As ERP vendors search for the key to unlock the mid-market, SAP AG has declared success in at least one initiative, and is banking on the Web to help them make further inroads.

In addition to its much-hyped mySAP.com portal strategy, SAP AG also announced during the Sapphire ’99 user conference in Nice, France, that select R/3 applications will be made available over the Web.

According to Hasso Plattner, SAP’s co-chairman, such Web-hosted applications will attract companies with annual revenues as low as US$2 and up to US$20 million.

However, SAP will not offer the service directly. Instead, third-party service providers will host the applications, while SAP sticks to support. To that end, SAP has already reached deals in Europe with companies including Deutsche Telekom AG, EDS and AT&T to host SAP software .
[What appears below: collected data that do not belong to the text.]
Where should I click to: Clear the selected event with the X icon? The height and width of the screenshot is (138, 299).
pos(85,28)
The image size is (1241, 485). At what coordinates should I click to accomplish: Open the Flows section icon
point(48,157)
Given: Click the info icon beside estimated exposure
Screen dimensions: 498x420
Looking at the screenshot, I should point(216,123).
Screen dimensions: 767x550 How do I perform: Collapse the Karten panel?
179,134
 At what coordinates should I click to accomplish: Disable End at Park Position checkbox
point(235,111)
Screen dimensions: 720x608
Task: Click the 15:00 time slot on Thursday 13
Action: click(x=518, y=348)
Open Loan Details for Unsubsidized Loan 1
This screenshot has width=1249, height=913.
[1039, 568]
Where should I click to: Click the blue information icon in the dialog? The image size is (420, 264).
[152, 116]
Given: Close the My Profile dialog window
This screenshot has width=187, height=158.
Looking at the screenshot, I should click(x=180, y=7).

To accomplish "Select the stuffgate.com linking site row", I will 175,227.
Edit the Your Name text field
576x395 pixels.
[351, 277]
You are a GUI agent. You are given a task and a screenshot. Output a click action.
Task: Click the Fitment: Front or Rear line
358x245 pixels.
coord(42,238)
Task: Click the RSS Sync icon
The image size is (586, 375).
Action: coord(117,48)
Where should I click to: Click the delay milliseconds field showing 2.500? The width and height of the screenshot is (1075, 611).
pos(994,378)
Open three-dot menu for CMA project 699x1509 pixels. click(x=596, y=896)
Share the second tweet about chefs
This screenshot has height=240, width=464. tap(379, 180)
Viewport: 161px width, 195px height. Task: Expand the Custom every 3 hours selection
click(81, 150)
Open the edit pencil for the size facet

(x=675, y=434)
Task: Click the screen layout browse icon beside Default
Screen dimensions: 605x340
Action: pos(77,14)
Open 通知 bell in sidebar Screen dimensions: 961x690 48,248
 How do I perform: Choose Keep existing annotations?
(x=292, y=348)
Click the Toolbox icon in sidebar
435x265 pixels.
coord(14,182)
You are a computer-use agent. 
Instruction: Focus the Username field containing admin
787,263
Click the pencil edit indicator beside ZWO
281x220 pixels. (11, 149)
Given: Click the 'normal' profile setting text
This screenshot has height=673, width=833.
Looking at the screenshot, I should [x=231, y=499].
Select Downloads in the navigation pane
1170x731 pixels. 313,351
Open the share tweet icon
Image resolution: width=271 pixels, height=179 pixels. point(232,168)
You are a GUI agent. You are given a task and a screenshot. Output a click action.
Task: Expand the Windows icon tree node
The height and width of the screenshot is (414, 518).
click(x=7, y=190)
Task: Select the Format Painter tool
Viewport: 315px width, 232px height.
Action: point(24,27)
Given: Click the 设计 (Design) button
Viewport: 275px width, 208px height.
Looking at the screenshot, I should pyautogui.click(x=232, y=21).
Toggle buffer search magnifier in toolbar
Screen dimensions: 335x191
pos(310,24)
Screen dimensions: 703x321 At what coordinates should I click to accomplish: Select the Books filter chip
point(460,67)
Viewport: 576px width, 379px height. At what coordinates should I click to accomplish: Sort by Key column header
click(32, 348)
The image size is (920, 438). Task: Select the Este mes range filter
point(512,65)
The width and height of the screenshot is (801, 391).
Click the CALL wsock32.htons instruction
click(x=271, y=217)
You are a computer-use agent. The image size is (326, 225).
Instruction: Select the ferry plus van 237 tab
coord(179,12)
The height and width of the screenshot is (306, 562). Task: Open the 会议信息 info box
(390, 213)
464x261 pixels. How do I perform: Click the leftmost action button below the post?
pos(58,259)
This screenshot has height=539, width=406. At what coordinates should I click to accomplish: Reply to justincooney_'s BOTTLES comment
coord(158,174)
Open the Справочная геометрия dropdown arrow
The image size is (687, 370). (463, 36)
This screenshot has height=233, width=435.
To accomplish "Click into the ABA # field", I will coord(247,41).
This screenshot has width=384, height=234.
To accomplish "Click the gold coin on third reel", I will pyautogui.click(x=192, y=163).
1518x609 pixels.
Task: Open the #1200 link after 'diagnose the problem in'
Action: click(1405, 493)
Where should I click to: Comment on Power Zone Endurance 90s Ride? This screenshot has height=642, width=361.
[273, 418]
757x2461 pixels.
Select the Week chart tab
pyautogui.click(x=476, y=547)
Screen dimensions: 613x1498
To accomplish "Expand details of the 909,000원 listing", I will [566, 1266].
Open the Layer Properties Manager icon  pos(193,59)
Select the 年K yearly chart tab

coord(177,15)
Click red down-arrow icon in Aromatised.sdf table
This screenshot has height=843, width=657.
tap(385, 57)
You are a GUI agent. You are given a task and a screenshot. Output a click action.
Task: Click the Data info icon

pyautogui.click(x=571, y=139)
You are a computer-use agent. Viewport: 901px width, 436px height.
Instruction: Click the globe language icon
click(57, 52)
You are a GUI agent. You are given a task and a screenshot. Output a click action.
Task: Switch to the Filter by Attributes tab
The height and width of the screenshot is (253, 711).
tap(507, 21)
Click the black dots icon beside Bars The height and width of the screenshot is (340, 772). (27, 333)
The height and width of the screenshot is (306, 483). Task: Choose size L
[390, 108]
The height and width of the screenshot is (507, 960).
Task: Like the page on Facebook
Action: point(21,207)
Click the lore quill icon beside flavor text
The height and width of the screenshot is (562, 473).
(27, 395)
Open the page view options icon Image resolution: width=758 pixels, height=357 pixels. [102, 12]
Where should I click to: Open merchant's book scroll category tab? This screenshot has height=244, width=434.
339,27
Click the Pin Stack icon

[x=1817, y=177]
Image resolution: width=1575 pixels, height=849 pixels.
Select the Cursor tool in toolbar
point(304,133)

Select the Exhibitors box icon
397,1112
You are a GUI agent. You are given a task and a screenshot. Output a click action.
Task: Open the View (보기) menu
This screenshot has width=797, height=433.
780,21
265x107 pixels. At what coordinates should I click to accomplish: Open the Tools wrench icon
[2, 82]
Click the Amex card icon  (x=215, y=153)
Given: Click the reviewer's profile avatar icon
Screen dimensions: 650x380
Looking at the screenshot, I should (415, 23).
Similar plans are in the works for Canada, said Robert Racine, SAP Canada Inc.’s vice-president for eastern Canada in Montreal. “This will provide [small companies] with another solution where they can also have an R/3 solution for their customer base, albeit over the Web in an outsourced environment,” Racine said.

Clients of the service would pay the service provider a one-time set up fee, and then pay for the R/3 functionality on a monthly basis, Racine said. But SAP is so far unwilling to speculate on who these providers might be in Canada, although Racine did offer hints.

“Which companies in Canada have trust relationships with the small – and medium-size businesses? Well, the answer to that is the banks, the telecommunications companies, the audit firms and the larger IT consultant firms.”

According to Racine, all of the above have been talking with SAP about entering into an agreement to provide R/3 services via the Web.

However, at least one industry observer said the outsourcing of applications is still an untested market, and that SAP’s timing in offering such a service may not be ideal.

“Outsourcing has always been a big market. Whether it’s a large market for the applications business, I don’t know,” said John Shoesmith, Canadian software research manager with IDC Canada in Toronto. “There’s probably pretty big opportunities out there, but it’s going to be a hard sell for the next six months, especially because you still have Y2K concerns among those mid-sized organizations.”

Earlier this month, SAP also announced that 150 companies in North America – roughly 20 of them in Canada – have installed ERP modules in as little as 12 weeks as part of another mid-market initiative, AcceleratedSAP.

Launched last May, AcceleratedSAP lets customers rapidly deploy ERP solutions with the help of vertical industry templates that help customers change their business processes to suit the software.

One AcceleratedSAP user is Ken Anderson, CIO at Canadian Blood Services. The Ottawa-based government agency replaced the Red Cross as the blood collection and distribution group for all of Canada, except Quebec. He said SAP offered him the service after a big five consultant decided his implementation goal was unrealistic.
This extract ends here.